— Recorded information —
.....
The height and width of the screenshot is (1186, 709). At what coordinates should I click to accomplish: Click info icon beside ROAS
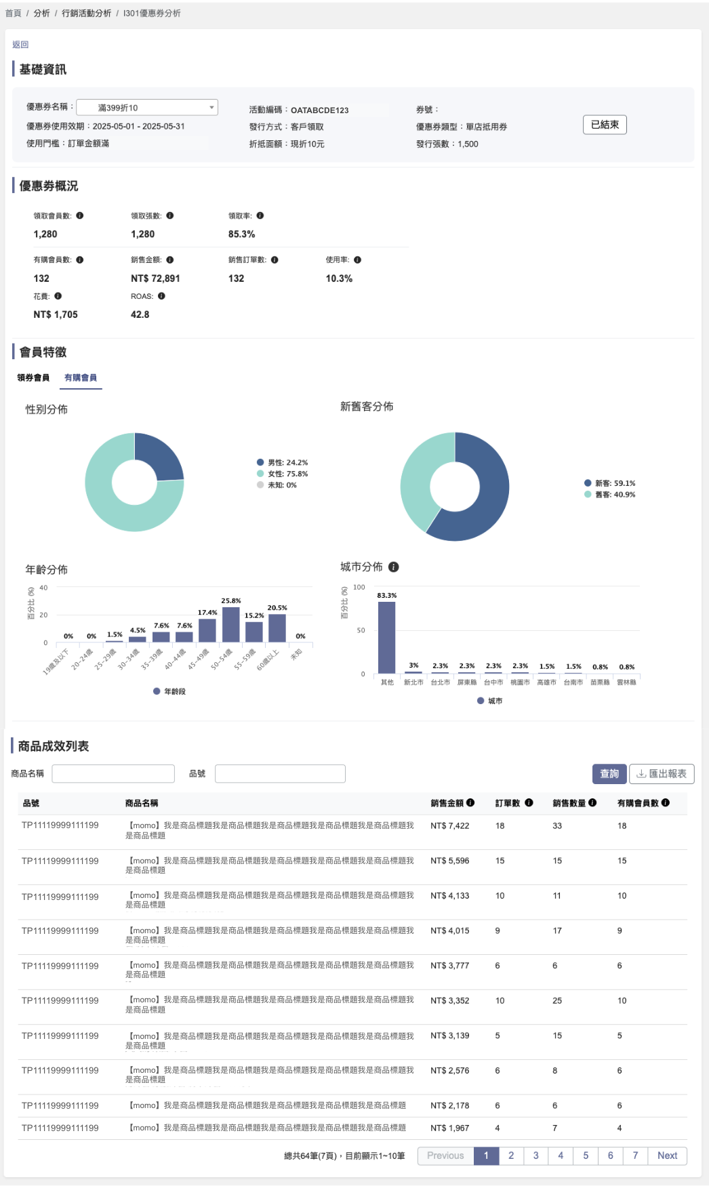pyautogui.click(x=161, y=296)
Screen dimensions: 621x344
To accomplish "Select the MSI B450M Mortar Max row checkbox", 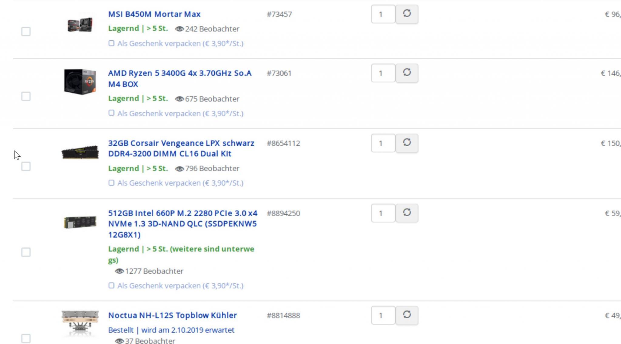I will 26,31.
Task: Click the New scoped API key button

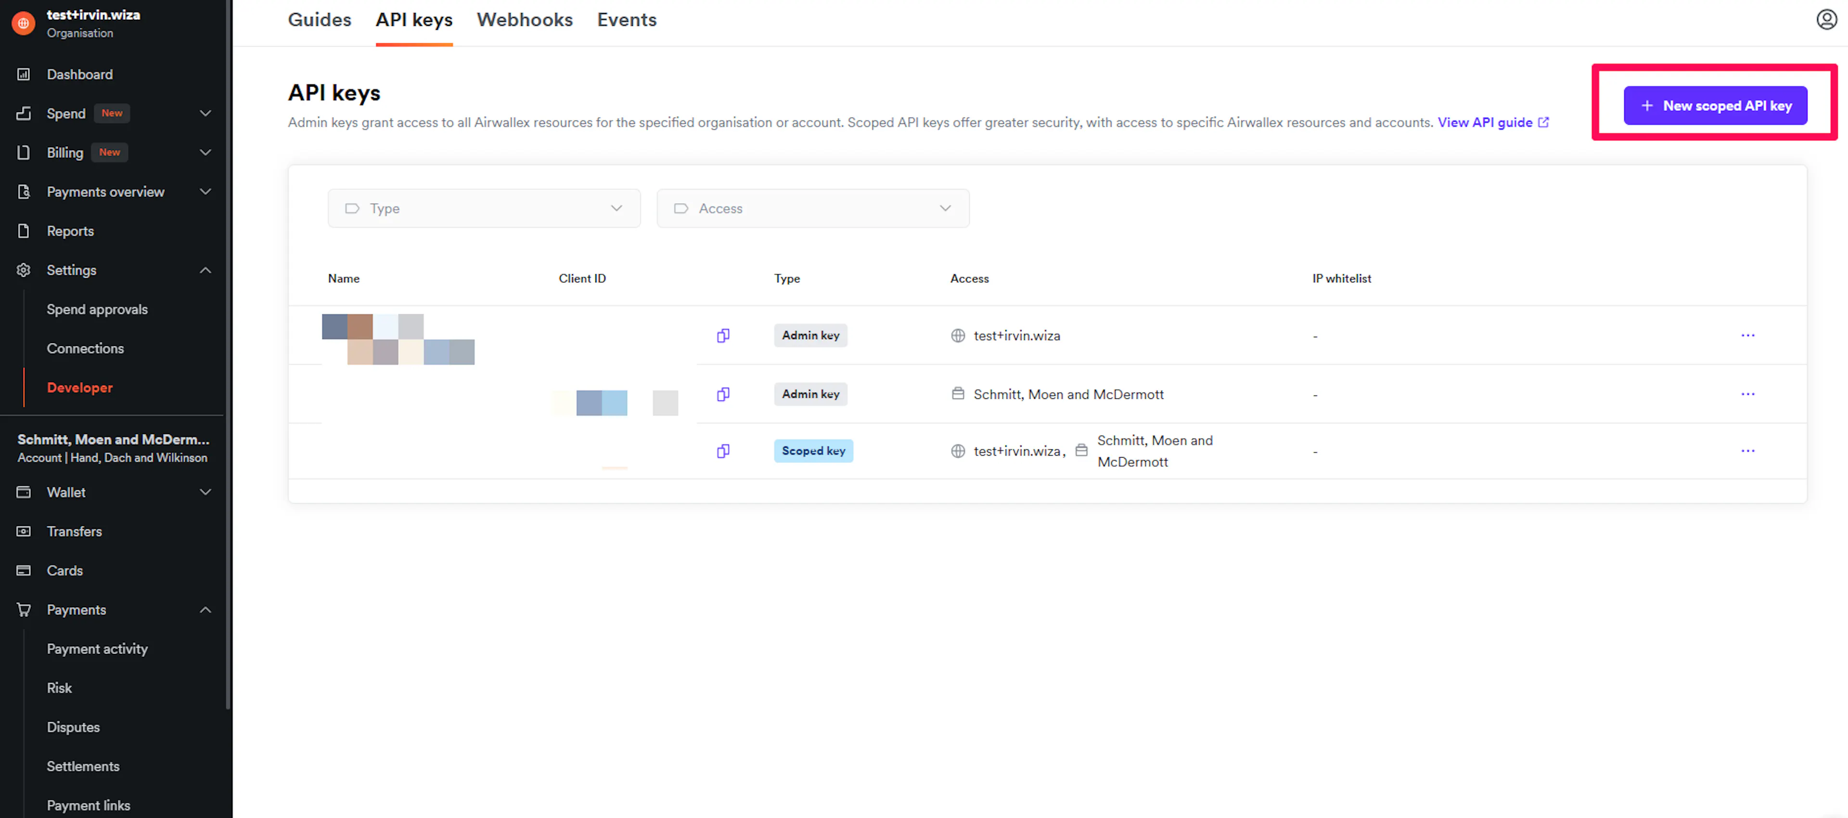Action: (x=1715, y=105)
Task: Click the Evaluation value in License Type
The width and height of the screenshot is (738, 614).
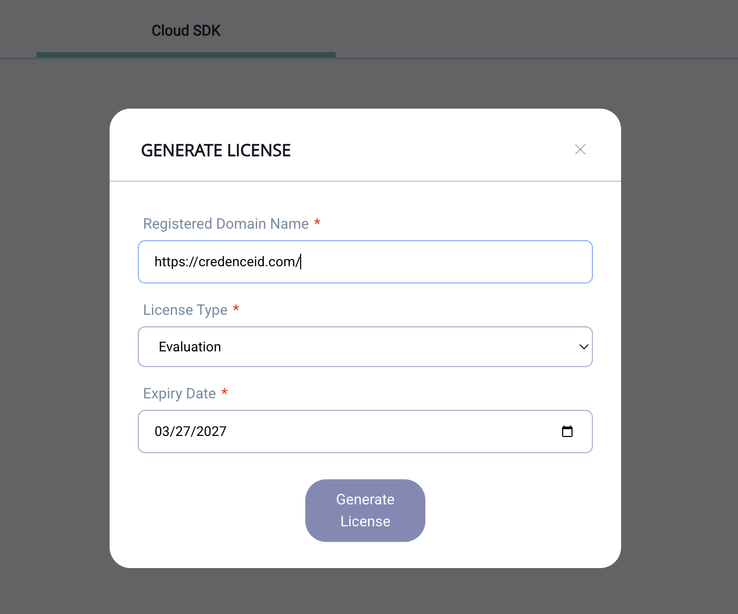Action: click(x=190, y=347)
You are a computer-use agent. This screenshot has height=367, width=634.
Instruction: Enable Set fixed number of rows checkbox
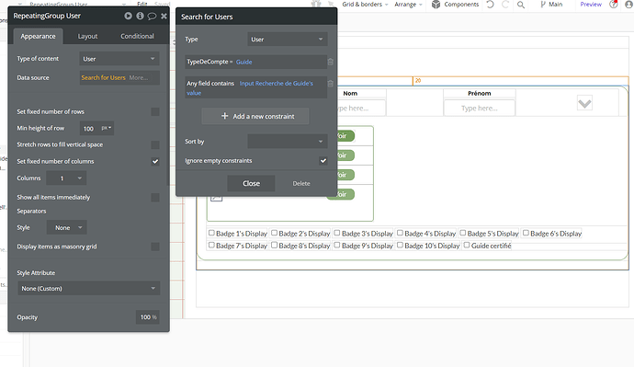[x=155, y=111]
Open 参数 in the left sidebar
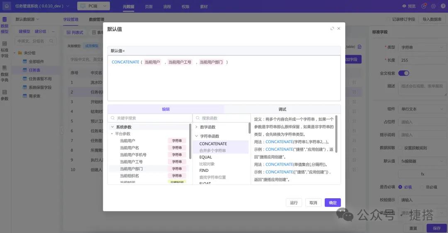The height and width of the screenshot is (233, 448). pyautogui.click(x=4, y=95)
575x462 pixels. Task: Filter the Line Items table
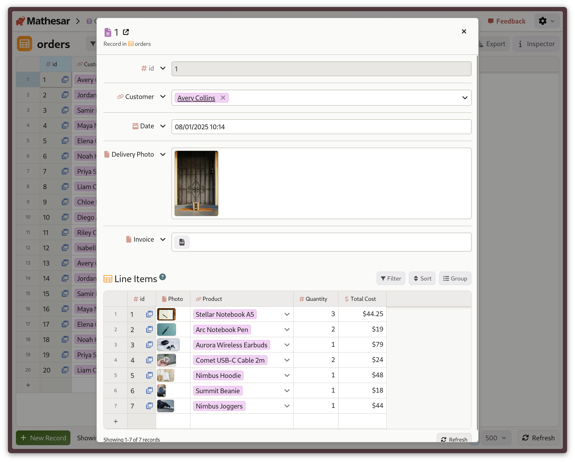(391, 278)
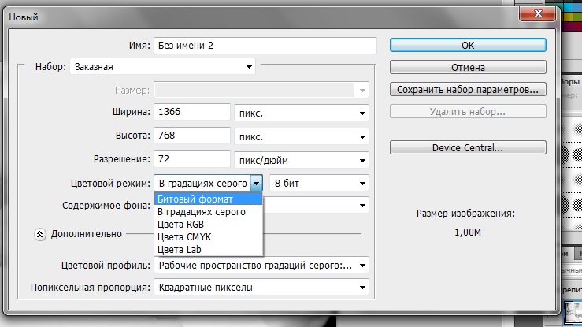Open width units dropdown
This screenshot has height=327, width=582.
302,113
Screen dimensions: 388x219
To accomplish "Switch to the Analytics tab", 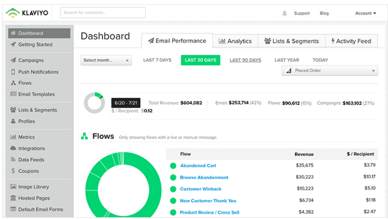I will pos(235,41).
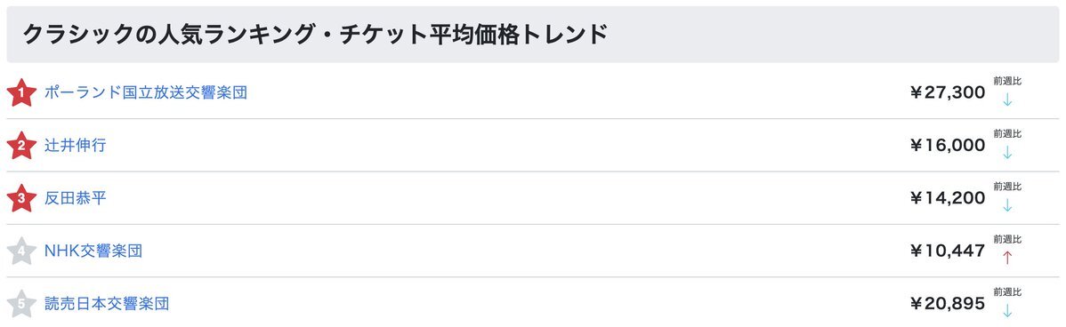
.....
— What is asked —
Render the part of the material that opens with the line containing "Task: Click the Evaluation" and closes with the line containing "The height and width of the screenshot is (233, 448)." as a Markdown table with the columns Row and Line, giving each nonblank line its own numbered row and leaving out the pictures.

— Answer below —
| Row | Line |
|---|---|
| 1 | Task: Click the Evaluation value in License Type |
| 2 | The width and height of the screenshot is (738, 614). |
| 3 | Action: click(x=190, y=347) |
| 4 | You are a computer-use agent. This screenshot has height=367, width=634. |
| 5 | Instruction: Enable Set fixed number of rows checkbox |
| 6 | [x=155, y=111] |
| 7 | Open 参数 in the left sidebar |
| 8 | The height and width of the screenshot is (233, 448). pyautogui.click(x=4, y=95) |